[Begin PROVIDED ENTRIES]

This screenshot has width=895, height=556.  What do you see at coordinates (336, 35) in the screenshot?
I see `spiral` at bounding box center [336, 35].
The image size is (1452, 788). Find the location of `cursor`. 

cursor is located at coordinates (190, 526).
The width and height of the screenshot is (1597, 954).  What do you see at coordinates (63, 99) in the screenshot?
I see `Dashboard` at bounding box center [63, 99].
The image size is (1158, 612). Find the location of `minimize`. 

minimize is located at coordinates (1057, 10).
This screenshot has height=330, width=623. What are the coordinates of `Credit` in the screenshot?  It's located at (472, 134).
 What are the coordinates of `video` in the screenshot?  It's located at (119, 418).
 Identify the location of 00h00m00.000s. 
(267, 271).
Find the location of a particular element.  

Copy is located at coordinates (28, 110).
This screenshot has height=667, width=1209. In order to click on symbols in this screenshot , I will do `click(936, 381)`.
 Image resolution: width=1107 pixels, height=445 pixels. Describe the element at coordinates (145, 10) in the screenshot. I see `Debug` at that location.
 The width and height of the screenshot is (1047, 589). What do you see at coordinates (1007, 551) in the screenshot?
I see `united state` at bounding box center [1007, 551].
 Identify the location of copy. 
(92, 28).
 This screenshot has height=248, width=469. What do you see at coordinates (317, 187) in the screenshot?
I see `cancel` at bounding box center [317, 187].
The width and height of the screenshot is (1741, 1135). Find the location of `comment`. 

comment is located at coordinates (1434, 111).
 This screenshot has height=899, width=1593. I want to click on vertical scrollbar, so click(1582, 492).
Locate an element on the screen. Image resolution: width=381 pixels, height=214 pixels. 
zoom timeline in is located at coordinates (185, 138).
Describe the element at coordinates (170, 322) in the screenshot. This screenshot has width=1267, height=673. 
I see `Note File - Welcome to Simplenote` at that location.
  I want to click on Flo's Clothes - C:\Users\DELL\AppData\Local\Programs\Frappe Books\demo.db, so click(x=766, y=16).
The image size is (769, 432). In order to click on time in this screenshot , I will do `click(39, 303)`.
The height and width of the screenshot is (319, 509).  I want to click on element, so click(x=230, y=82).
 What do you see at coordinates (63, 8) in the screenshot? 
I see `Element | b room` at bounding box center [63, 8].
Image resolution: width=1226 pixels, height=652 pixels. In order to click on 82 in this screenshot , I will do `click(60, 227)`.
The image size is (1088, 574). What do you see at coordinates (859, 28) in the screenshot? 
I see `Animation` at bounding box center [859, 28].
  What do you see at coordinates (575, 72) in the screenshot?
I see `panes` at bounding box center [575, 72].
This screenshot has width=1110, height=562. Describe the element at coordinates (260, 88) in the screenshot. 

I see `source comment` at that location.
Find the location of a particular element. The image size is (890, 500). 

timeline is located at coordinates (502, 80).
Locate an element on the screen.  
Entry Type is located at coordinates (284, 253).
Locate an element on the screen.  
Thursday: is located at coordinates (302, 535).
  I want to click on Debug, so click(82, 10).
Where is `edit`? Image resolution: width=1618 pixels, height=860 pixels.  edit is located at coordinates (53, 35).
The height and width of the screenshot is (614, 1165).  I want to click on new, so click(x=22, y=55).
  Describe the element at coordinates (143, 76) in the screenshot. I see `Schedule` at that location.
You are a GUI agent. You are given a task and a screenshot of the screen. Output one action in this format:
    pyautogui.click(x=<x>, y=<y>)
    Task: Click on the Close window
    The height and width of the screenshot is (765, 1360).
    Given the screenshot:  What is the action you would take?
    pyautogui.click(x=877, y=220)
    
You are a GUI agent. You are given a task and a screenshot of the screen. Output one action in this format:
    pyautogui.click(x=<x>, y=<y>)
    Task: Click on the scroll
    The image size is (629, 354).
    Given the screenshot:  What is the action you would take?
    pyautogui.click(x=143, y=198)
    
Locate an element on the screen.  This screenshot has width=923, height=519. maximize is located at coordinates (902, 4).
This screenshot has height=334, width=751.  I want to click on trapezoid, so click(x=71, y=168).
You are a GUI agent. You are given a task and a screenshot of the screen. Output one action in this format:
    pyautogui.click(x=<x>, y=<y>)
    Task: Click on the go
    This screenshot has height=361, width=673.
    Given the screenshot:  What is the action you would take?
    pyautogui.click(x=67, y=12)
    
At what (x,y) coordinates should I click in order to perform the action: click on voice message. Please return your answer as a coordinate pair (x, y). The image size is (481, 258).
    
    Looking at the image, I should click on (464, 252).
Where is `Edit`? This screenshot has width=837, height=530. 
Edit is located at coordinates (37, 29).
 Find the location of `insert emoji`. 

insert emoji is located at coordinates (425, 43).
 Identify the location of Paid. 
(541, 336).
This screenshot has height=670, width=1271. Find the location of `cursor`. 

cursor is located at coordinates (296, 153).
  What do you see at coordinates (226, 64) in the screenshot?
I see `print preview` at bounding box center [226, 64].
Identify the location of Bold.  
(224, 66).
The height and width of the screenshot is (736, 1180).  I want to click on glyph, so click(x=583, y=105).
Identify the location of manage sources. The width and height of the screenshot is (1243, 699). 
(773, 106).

[End PROVIDED ENTRIES]

> **GIVEN EXERCISE**
Recast the stretch of records above, from the line containing "What do you see at coordinates (63, 8)" through the line containing "coordinates (53, 35).", as a numbered list, leaving out any blank lines.

> **PROBLEM SOLUTION**
1.  What do you see at coordinates (63, 8) in the screenshot? 
2. I see `Element | b room` at bounding box center [63, 8].
3. Image resolution: width=1226 pixels, height=652 pixels. In order to click on 82 in this screenshot , I will do `click(60, 227)`.
4. The image size is (1088, 574). What do you see at coordinates (859, 28) in the screenshot? 
5. I see `Animation` at bounding box center [859, 28].
6.   What do you see at coordinates (575, 72) in the screenshot?
7. I see `panes` at bounding box center [575, 72].
8. This screenshot has width=1110, height=562. Describe the element at coordinates (260, 88) in the screenshot. 
9. I see `source comment` at that location.
10. Find the location of a particular element. The image size is (890, 500). 
11. timeline is located at coordinates (502, 80).
12. Locate an element on the screen.  
13. Entry Type is located at coordinates (284, 253).
14. Locate an element on the screen.  
15. Thursday: is located at coordinates (302, 535).
16.   I want to click on Debug, so click(82, 10).
17. Where is `edit`? Image resolution: width=1618 pixels, height=860 pixels.  edit is located at coordinates (53, 35).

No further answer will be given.